**YOUR GOAL:** Retype all data exactly as given. Pictures should not be retyped.

**SUPPLIED DATA:**
---*---
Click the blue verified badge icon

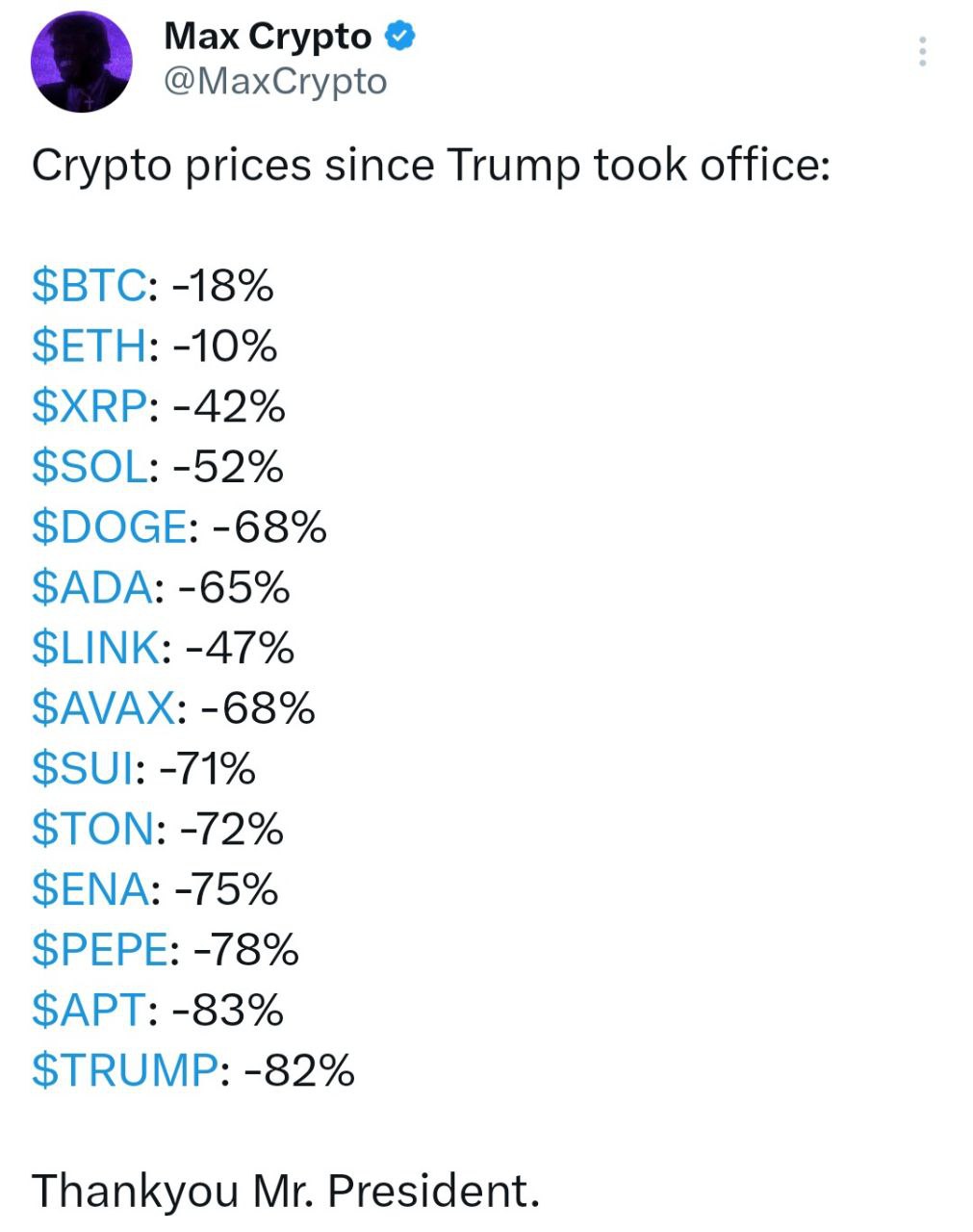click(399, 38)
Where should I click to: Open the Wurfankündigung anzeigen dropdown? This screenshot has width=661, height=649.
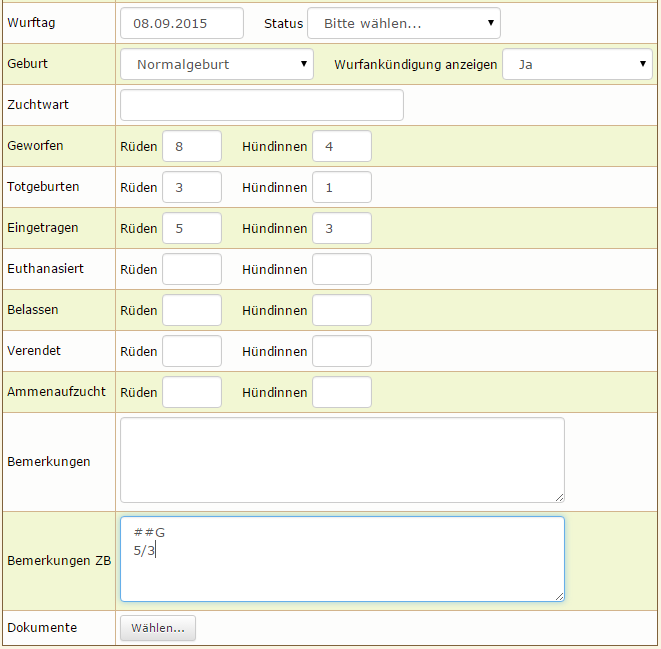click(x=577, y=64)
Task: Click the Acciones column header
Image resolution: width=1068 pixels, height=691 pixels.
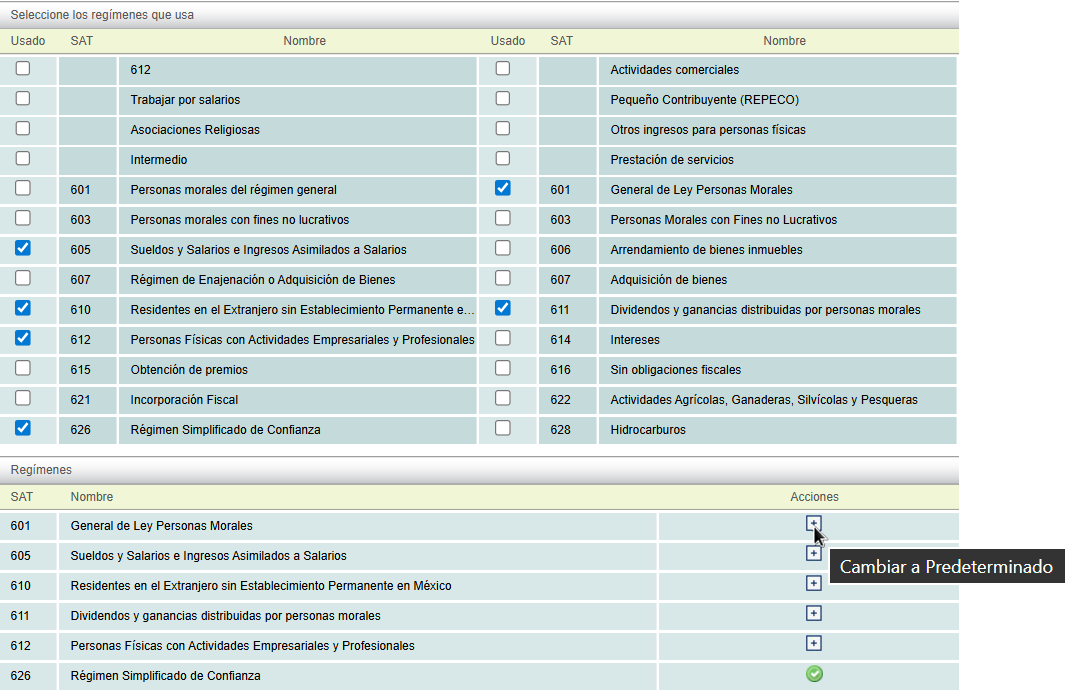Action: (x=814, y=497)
---*---
**REPLY TO THE EXERCISE:**
Click the blue verified badge icon

click(399, 38)
Where should I click to: Open the Wurfankündigung anzeigen dropdown? This screenshot has width=661, height=649.
click(x=577, y=64)
Task: Click the Acciones column header
Image resolution: width=1068 pixels, height=691 pixels.
Action: (x=814, y=497)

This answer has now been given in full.